» What the task requires
For this exercise, retype the lines from the one that holds "Task: Click Facebook Audience Network SDK row" through the one that holds "is (332, 810)." in the records below, both included, exactly and without pictures.

Dataset entries:
--- START ---
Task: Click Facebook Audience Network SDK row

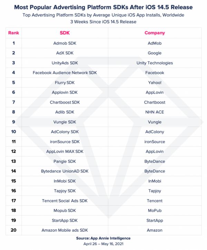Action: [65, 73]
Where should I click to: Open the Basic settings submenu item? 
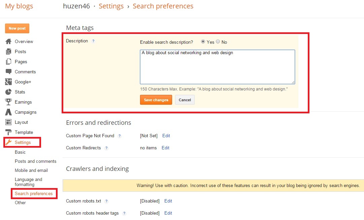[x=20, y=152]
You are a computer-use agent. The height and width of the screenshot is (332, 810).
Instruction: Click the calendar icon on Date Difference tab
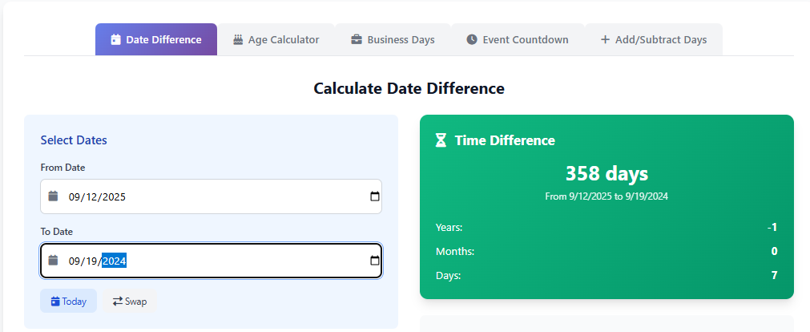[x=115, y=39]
--- END ---
--- START ---
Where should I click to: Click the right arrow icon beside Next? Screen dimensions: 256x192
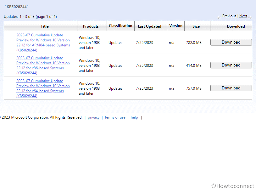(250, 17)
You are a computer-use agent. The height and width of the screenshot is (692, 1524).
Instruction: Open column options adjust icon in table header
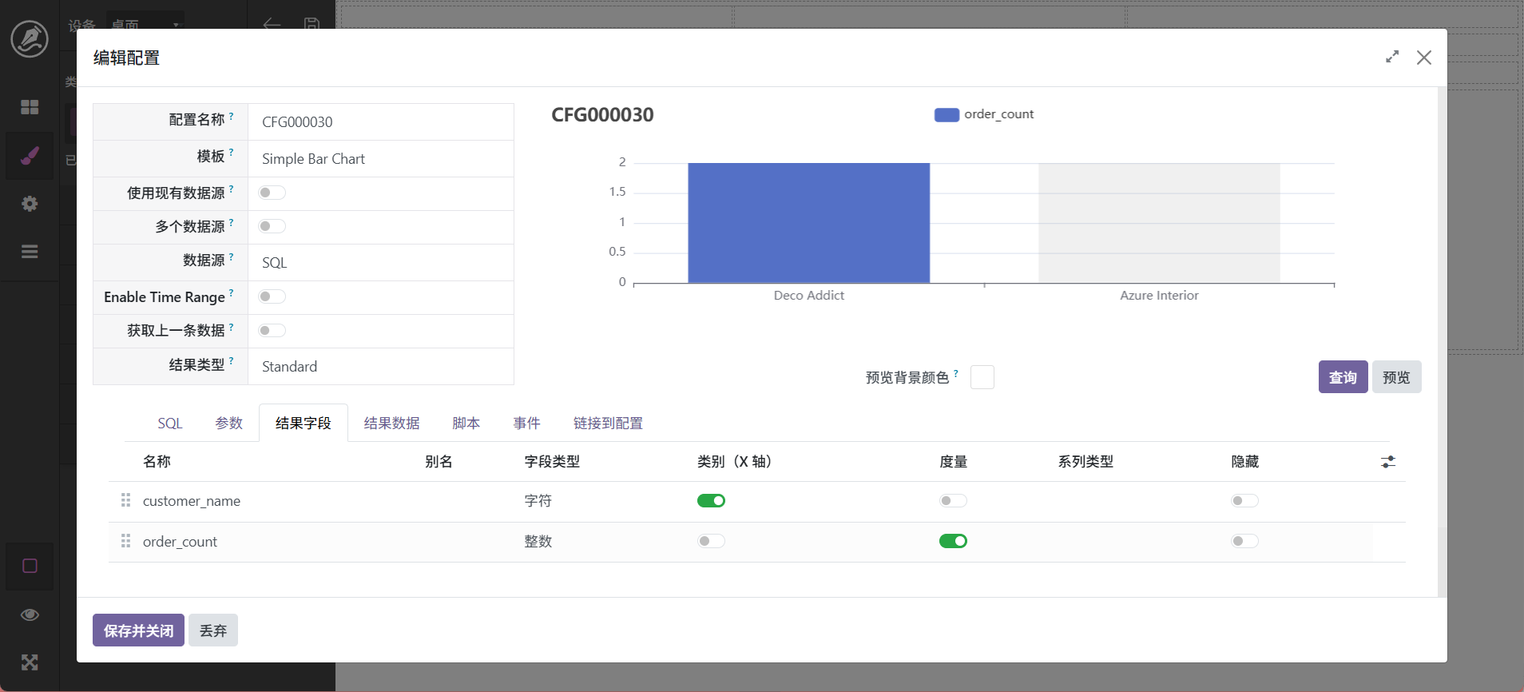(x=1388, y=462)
--- END ---
» Written answer
Task: Click Facebook Audience Network SDK row

Action: [65, 73]
Where should I click to: Open the Basic settings submenu item? 
[x=20, y=152]
You are a computer-use agent. The height and width of the screenshot is (332, 810).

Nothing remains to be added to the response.